If you wish to bake them: Place them in a preheated 350 F oven and bake them, covered, for about 3 hours. It will be necessary to check on them to stir them and add more water if they dry out.

If you wish to slow cook them, set the slow cooker to high and cook for 8 hours. Again, you will need to check on them periodically to see if they need more water.

If you’re using a pressure cooker, cook the beans on high pressure for 50 minutes. Wait for the pressure to slowly go down instead of using a fast method of reducing pressure.

When your beans are done, add salt to taste. I do not recommend cooking them with any added salt. They may never get tender. The salt pork may be enough flavor enhancement, anyway.

Troubleshooting your beans:

  1. Are your beans too watery? This most often happens with the pressure cooker method. Easy solution: put them in a pot on the stove, bring them to a gentle boil, and then simmer them until the excess water evaporates and they are at the desired consistency. In fact, this is why I use a stove top pressure cooker to make mine. If they have too much water, I just cook them uncovered until the liquid is reduced.
  2. Are your beans still not done? You’ll have to cook them some more! Sometimes dried beans take longer than usual because of a variety of factors, including the age of the beans.

How to serve your Boston Baked Beans

This can be a side dish or the main course. That’s how we eat them in Maine!

Popular meats to serve with them: sausages or hot dogs, a steak, a hamburger.

Breakfast (or “breakfast for dinner”): With hot buttered toast, fried eggs and potatoes, a blueberry muffin.

As a main course: By all means, try making some Boston Brown Bread and eat it with your beans. That’s what we do in Maine, as well. When they’re served this way, some people prefer to eat them with a spoon instead of a fork.

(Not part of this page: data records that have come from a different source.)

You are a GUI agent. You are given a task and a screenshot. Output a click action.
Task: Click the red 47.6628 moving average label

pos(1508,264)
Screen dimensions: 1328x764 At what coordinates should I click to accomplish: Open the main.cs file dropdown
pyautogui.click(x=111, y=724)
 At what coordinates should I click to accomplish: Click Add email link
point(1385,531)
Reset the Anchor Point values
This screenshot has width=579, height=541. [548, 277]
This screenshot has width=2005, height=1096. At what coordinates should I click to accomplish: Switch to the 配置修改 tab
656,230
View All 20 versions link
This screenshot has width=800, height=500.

Popular garnishes: I, like a lot of people, add ketchup to my beans along with some pickle relish.

Baked Bean Trivia

The wonderful city of Boston has the nickname “Beantown” because it was believed that this dish comes from there and because people who live in Boston and Maine, as well as other parts of New England, eat this dish regularly. Some of us make them from scratch as my recipe teaches you to do. Others of us eat them from cans. Some of us do both. When I lived in the US, like a good Mainer, I always had some cans of baked beans in my cupboard, just in case I needed them.

Sadly, baked beans come from absolutely nowhere and everywhere, so the Boston thing is partially a myth. It is true that the Boston style is present in this recipe: salt pork and molasses make these the “Beantown” variety, but it seems that cooking them in a sauce similar to this one has been done in many different places. As a matter of fact, in eastern Canada and Northern Maine, some people prefer to use maple syrup instead of the Boston-style molasses ingredient.

As far as the baking goes, that method was no doubt invented by the Penobscot Native Americans in Maine. In Maine we have a cooking method especially for baked beans called “bean hole” cooking, where the pot is buried in the ground with hot coals. Not a lot of people cook their beans this way anymore, but sometimes you can still see it happen, especially at cookouts.